Not everyone throws money into "growth." Someone is interested in profit in the form of dividends and growth in market value. In this regard, it is interesting to look at the Norwegian pension fund. Large piggy bank – 2% of European funds, the first loss in 7 years. But they decided to reduce their risk appetite. Spanish lemmas
Or what is happening with KraftHeinz. A large company (about a quarter) of the market, but avoids the stagnation of profits. And the structure of 3G and Berkshire owners. The problems are in the management of 3G, and Buffett (Berkshire) suffers, and not all are ready for growth / investment, especially considering that, according to Graham, market growth and corporate growth do not guarantee profit growth and own income. And if you can not generate more profit, what is the solution? That's right, cut costs.

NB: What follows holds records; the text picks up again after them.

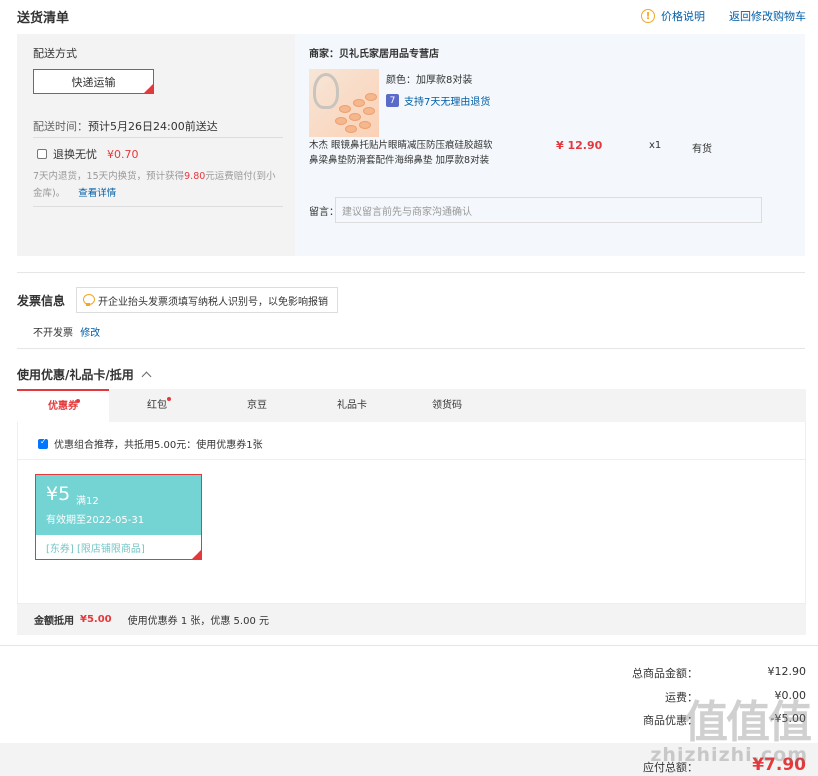 This screenshot has width=818, height=776. Describe the element at coordinates (768, 16) in the screenshot. I see `back-to-cart-link: 返回修改购物车` at that location.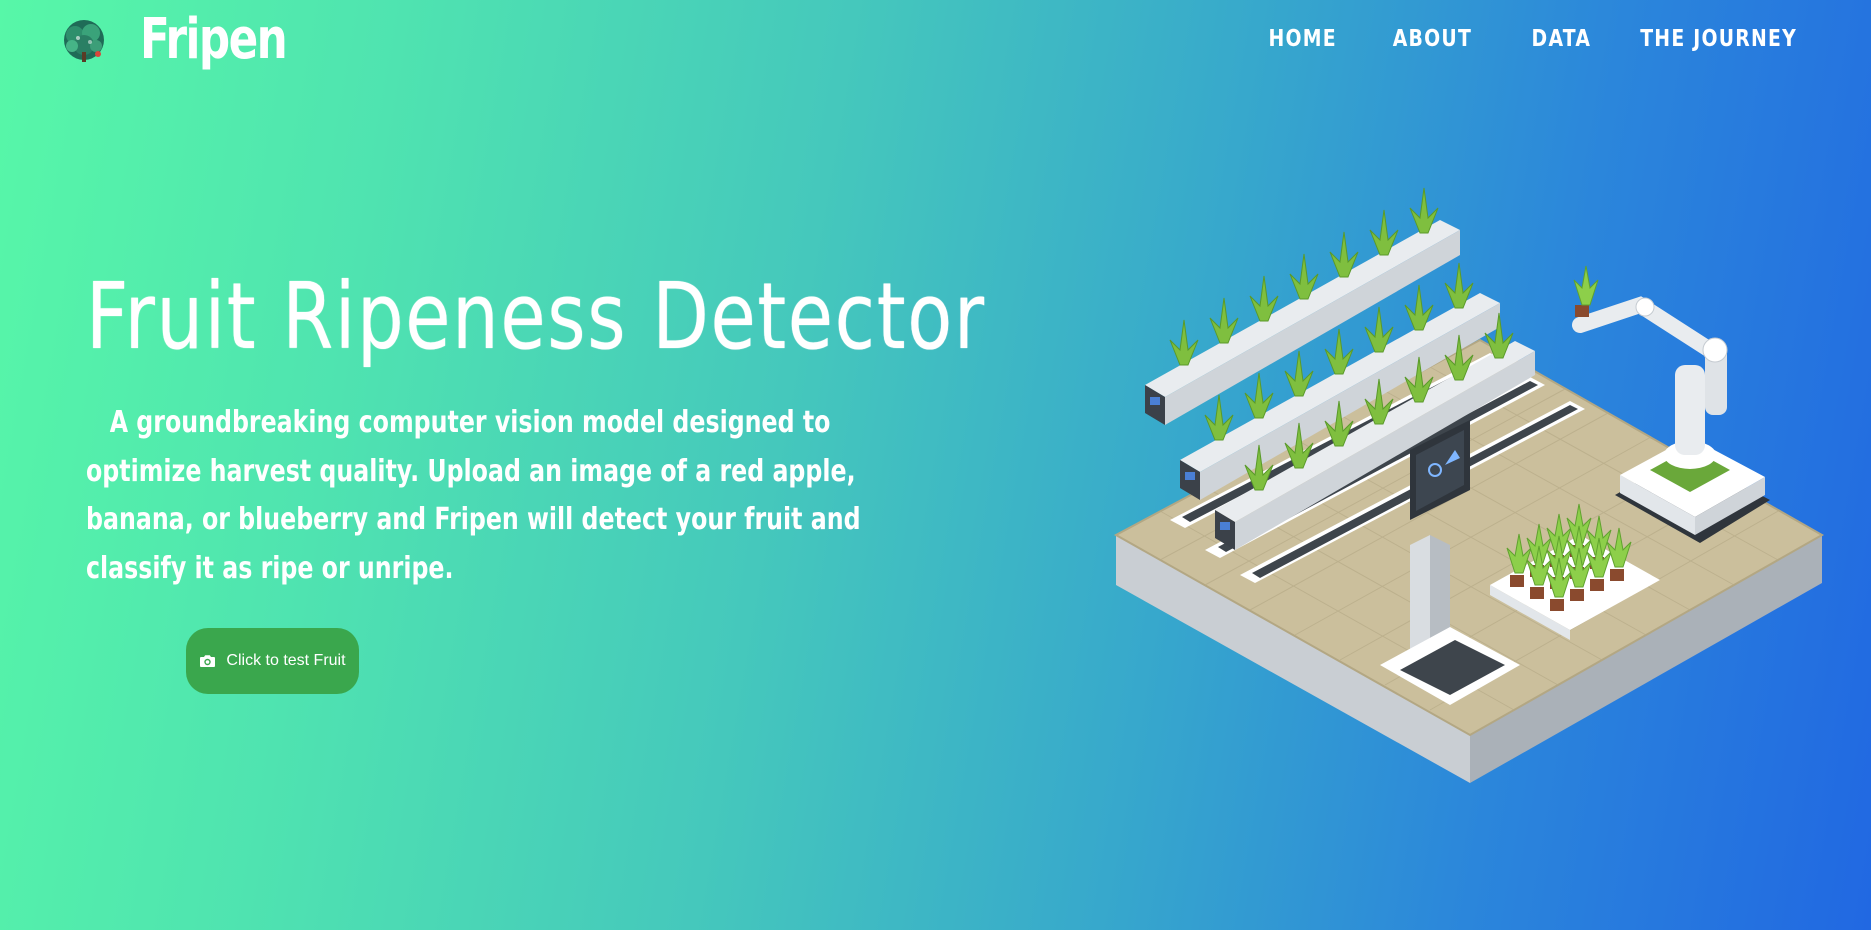 This screenshot has width=1871, height=930. I want to click on test-fruit-button: Click to test Fruit, so click(272, 661).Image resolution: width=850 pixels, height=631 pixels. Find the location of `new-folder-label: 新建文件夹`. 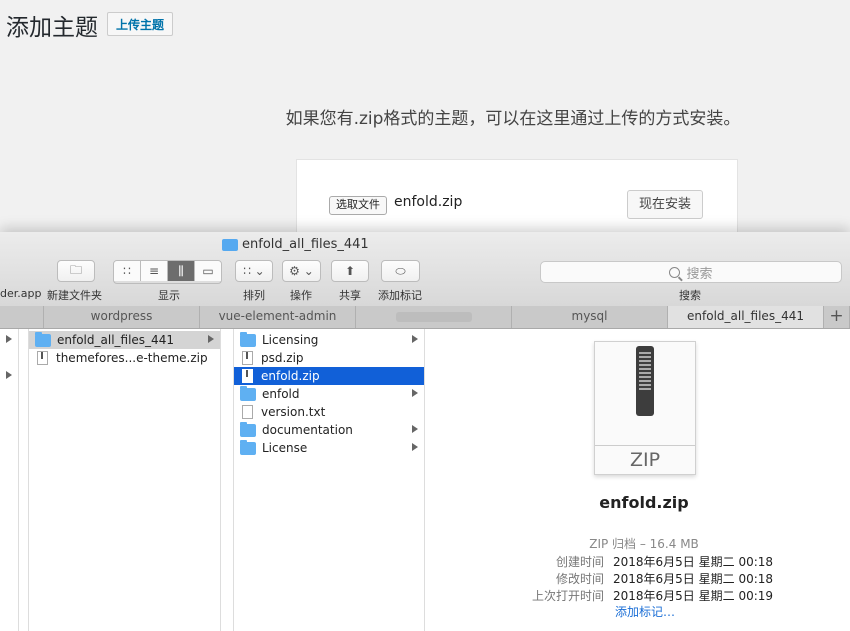

new-folder-label: 新建文件夹 is located at coordinates (74, 296).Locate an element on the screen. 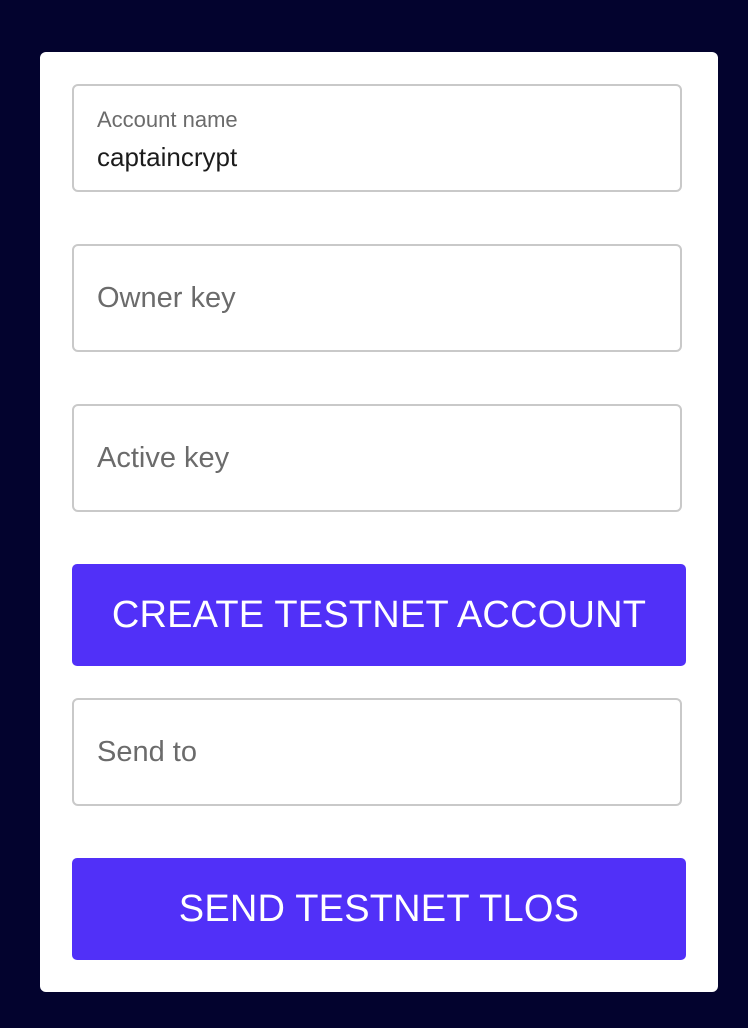  account-name-label: Account name is located at coordinates (168, 120).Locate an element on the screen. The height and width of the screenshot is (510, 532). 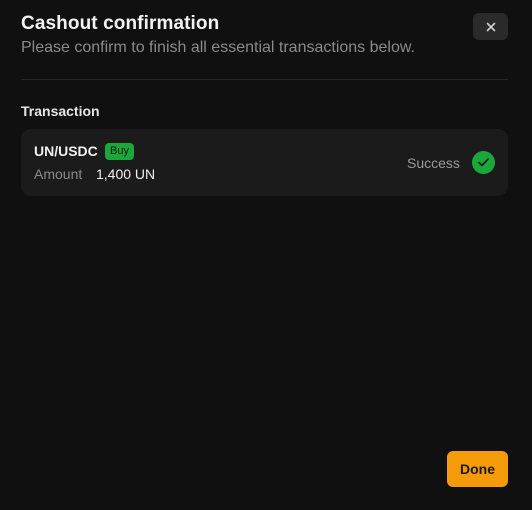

The problem is that after 2008 (well, or before, but let's consider 2008 as the peak), the money was printed much more than is produced in the real economy. So for someone, it is simply a written loss and a reduction in status, but for someone who invests their savings (we leave it on their consciences and mental abilities) – loss of income.
Well, in the end, no one has canceled the dot com, and the story spirals. Thus, these wivorki are a fairly symptom of the disease of the world economy. And his desire to quickly go to the IPO and sell at least somehow (let's see in half a year how much Lyft will cost, for example) is potentially fraud.
I'm not here for socialism, but it's better to read the "Short Game" instead of watching it. You go deeper.